Variety of markets

DCE operates across a series of different markets, reflecting the diverse applications for its innovative technology. Potential applications/markets for DCE’s technology are limitless

Some of the areas using DCE’s know-how:

  • Agriculture academia and agronomy businesses
  • Defencegovernment defence agencies, laboratories, prime contractors and industry partners
  • Health academia, national/private health services and equipment manufacturers
  • Nuclear nuclear agencies and industry associates

Defence

In today’s changing nature of warfare, technology and innovation play crucial roles in determining tactics

Advances in robotic technology have given military forces the capability to do dangerous and difficult combat tasks remotely, keeping human soldiers out of harm’s way.

Military robots come in different shapes and sizes depending on the requirement and they may be remotely controlled or fully autonomous. Robots can handle different types of payloads depending on the application. Sensors, detectors, cameras, weapons and programmed software can be fitted to robotic platforms. DCE’s Marionette plays a critical role in these operations.

DCE’s Marionette™ Universal Control System technology can be retrofitted into existing military vehicles and platforms or the DCE engineering team can design purpose-built unmanned ground vehicles/remotely operated vehicles to fulfil customers’ specific requirements. Click on the case study below to find out how DCE converted a 30-tonne FV510 Warrior armoured fighting vehicle into a remotely operated vehicle.

__Problem requirements__.
Rewrite the part of the passage starting with "Advances in robotic" and going on through "in these operations.", changing "human soldiers" to "troops". The entries that come after the passage are not needed.

Items listed in a dataset:
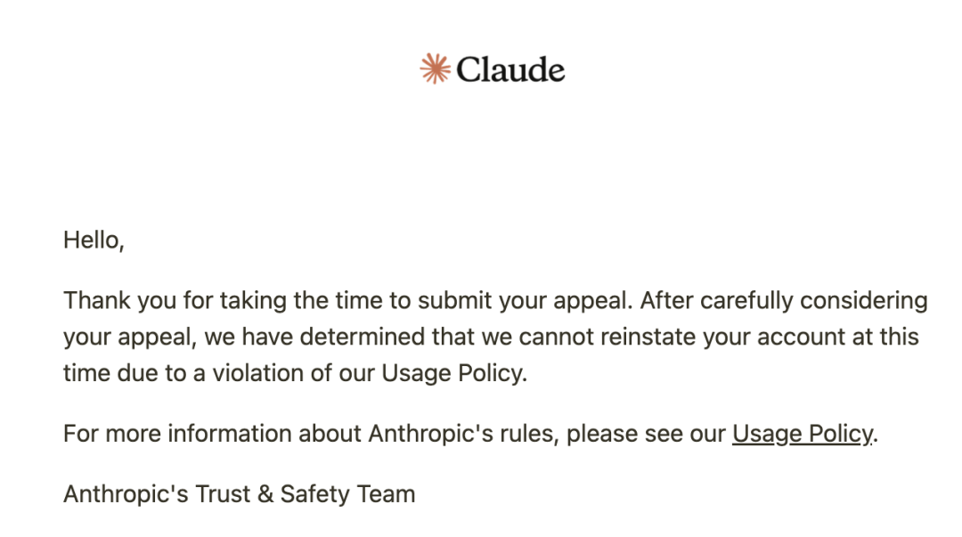The height and width of the screenshot is (537, 962).
Task: Click "Anthropic's rules" in the information sentence
Action: [463, 434]
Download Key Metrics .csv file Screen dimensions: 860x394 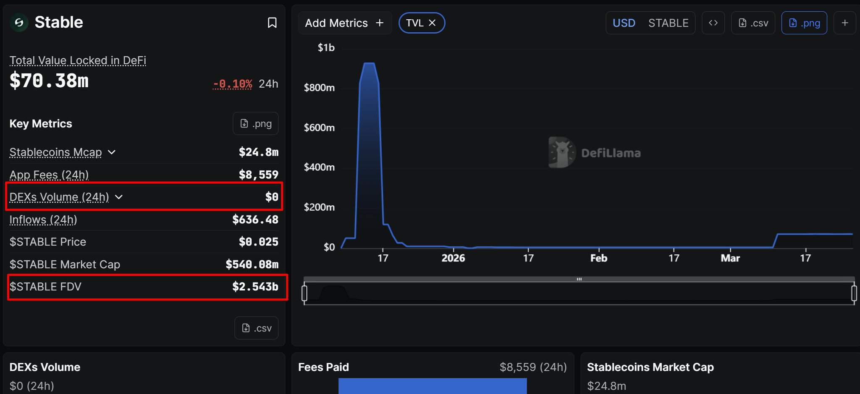tap(257, 328)
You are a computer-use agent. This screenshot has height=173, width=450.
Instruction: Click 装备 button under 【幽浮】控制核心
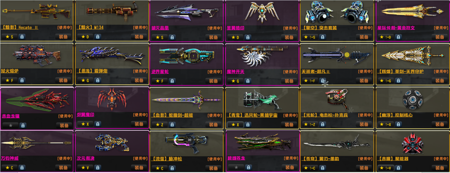tap(440, 125)
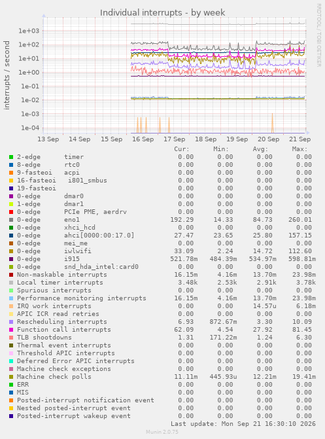Click the 20 Sep x-axis label
This screenshot has width=325, height=439.
click(x=268, y=139)
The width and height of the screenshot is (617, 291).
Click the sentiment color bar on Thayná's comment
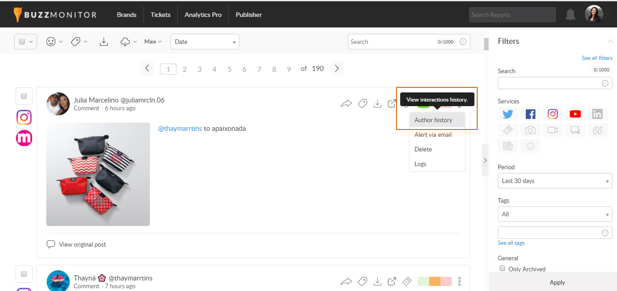pyautogui.click(x=435, y=281)

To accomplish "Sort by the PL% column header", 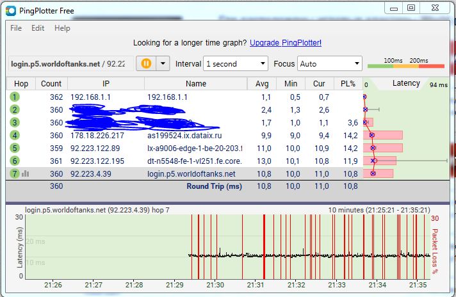I will [x=348, y=83].
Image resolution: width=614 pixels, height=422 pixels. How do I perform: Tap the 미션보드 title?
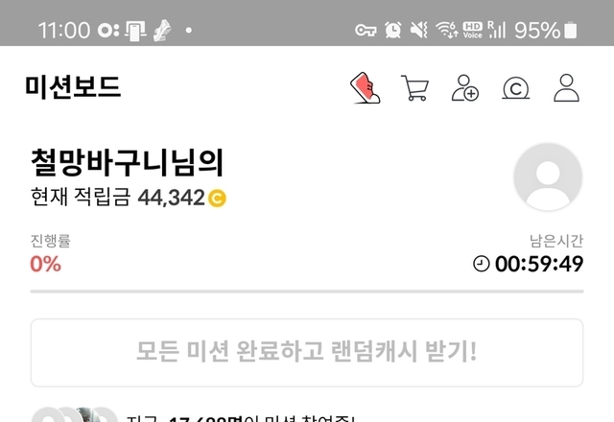tap(73, 87)

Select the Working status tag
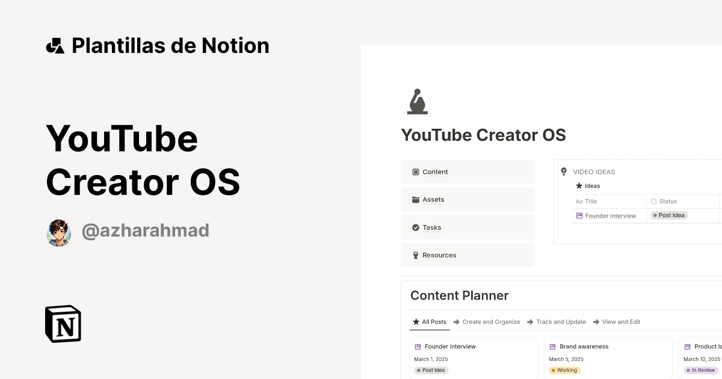[564, 370]
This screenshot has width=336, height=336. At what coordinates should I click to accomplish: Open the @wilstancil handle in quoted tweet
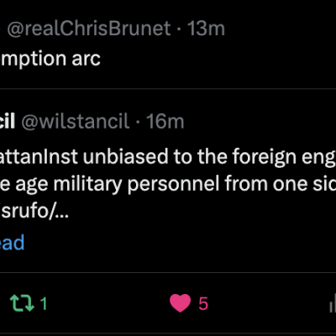76,122
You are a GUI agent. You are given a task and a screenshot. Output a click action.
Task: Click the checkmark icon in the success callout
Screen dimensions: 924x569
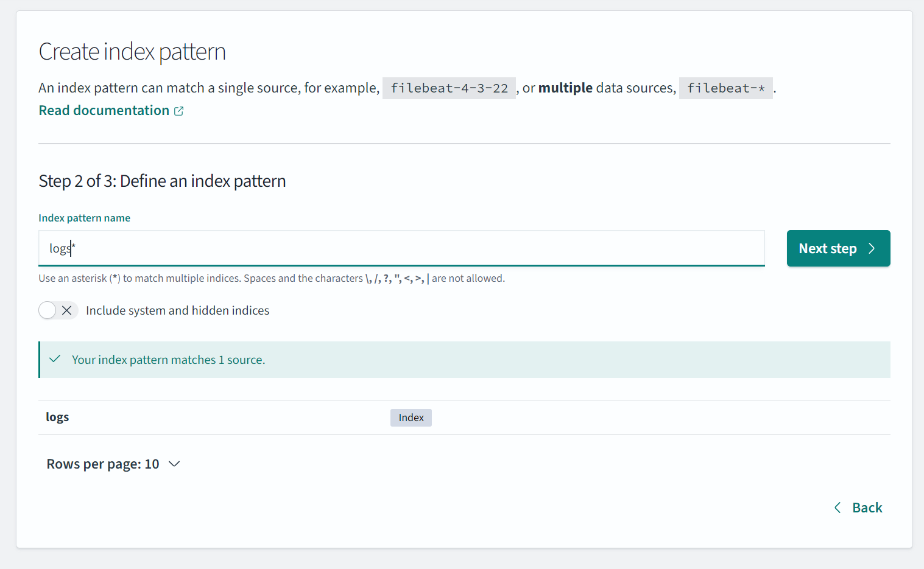(55, 359)
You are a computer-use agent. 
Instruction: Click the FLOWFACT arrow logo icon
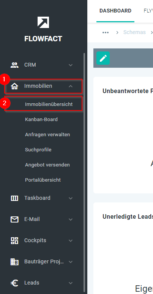coord(43,22)
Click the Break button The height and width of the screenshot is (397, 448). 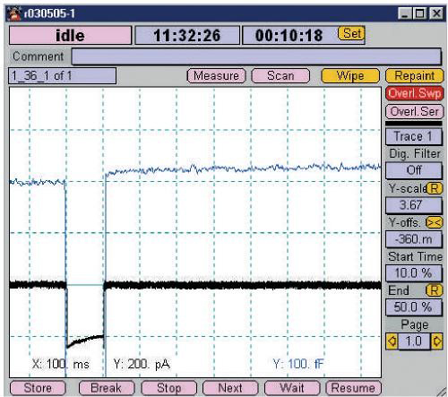point(106,388)
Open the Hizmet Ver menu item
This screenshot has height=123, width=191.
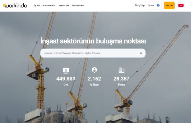tap(64, 6)
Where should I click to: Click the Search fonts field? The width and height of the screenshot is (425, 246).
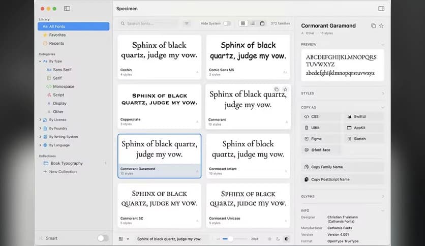(150, 23)
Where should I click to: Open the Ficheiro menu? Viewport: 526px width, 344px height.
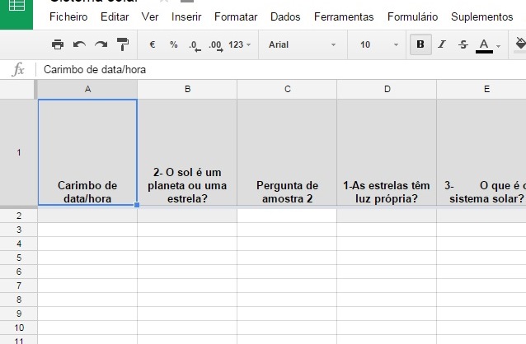pos(68,16)
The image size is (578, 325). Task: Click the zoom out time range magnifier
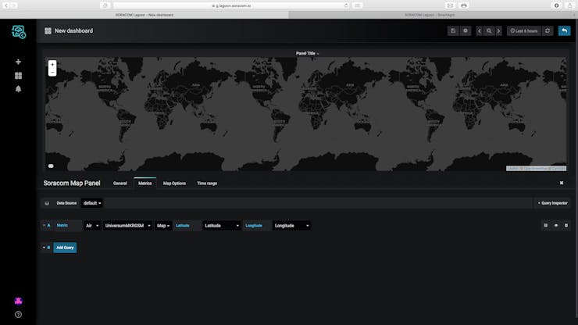click(489, 30)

__Written response__.
Advances in robotic technology have given military forces the capability to do dangerous and difficult combat tasks remotely, keeping troops out of harm’s way.

Military robots come in different shapes and sizes depending on the requirement and they may be remotely controlled or fully autonomous. Robots can handle different types of payloads depending on the application. Sensors, detectors, cameras, weapons and programmed software can be fitted to robotic platforms. DCE’s Marionette plays a critical role in these operations.